Spanish lawmakers decided on Tuesday to urge the government to recognise Palestine as a democratic state living safely and securely beside Israel.
According to the Jerusalem Post newspaper, Spanish Foreign Minister Jose Garcia-Margallo expressed his "satisfaction that all (political parties) decided to vote for this declaration".
The motion came after similar nonbinding parliamentary votes took place in both Britain and Ireland. Meanwhile, Sweden's government already announced its recognition of a Palestinian state and the King congratulated Palestine on its "National Day" on 15 November.

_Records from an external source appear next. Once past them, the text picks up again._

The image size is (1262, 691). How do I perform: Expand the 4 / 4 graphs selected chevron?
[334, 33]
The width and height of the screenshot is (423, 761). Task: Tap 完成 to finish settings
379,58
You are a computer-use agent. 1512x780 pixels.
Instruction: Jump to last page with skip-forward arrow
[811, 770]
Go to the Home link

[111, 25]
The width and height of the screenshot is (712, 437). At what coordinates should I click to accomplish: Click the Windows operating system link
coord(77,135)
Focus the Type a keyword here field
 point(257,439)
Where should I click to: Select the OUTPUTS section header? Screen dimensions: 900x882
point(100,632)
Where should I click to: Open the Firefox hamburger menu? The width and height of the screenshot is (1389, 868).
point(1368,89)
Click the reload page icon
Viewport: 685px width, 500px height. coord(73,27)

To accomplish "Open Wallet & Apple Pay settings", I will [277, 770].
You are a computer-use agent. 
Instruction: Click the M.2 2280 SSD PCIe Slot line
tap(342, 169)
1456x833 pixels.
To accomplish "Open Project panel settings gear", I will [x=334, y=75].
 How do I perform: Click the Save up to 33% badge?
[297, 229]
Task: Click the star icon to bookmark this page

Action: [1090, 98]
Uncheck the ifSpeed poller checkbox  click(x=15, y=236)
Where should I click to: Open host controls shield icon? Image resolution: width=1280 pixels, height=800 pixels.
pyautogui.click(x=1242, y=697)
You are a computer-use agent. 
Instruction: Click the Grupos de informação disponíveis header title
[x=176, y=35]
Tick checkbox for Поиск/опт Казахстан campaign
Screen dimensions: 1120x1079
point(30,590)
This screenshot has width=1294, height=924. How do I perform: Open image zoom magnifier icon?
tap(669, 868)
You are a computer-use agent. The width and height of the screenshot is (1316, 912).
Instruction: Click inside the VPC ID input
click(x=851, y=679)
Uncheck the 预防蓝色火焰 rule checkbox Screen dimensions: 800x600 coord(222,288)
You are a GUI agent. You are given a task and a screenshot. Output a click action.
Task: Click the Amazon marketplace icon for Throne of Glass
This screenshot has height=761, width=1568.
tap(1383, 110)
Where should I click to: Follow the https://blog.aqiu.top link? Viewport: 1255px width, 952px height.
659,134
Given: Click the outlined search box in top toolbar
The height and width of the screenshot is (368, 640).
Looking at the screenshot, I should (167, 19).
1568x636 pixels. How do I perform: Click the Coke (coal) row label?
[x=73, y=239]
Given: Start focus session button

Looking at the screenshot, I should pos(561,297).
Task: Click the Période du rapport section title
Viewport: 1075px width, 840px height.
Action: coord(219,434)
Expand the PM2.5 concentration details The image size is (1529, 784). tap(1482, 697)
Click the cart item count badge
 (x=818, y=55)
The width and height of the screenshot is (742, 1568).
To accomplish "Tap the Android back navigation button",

Heated discussions took place in the Spanish parliament during the vote when media reports emerged of an attack on a Jewish synagogue in Jerusalem. This prompted the ruling People's Party (PP) to add a paragraph promoting an international solution to the Israeli-Palestinian conflict that "takes fully into account the legitimate worries, interests and aspirations of the State of Israel".
According to Reuters news agency, Rodriguez-Salmones of the PP, which holds an absolute majority in the lower house, told the debate her party would not back a unilateral recognition of the Palestinian state "at a time of intense pain for Israel".
"It is not the right time to seek a unilateral recognition. Peace and a peaceful cohabitation between two states are the objective … The method is a negotiation between the two," she said.
The compromise motion was ultimately passed by all parties. "The parliament urges the government to recognise Palestine as a state," the text of the motion said, "This recognition should be the consequence of a process negotiated between the parties that guarantees peace and security for both, the respect of the rights of the citizens and regional stability."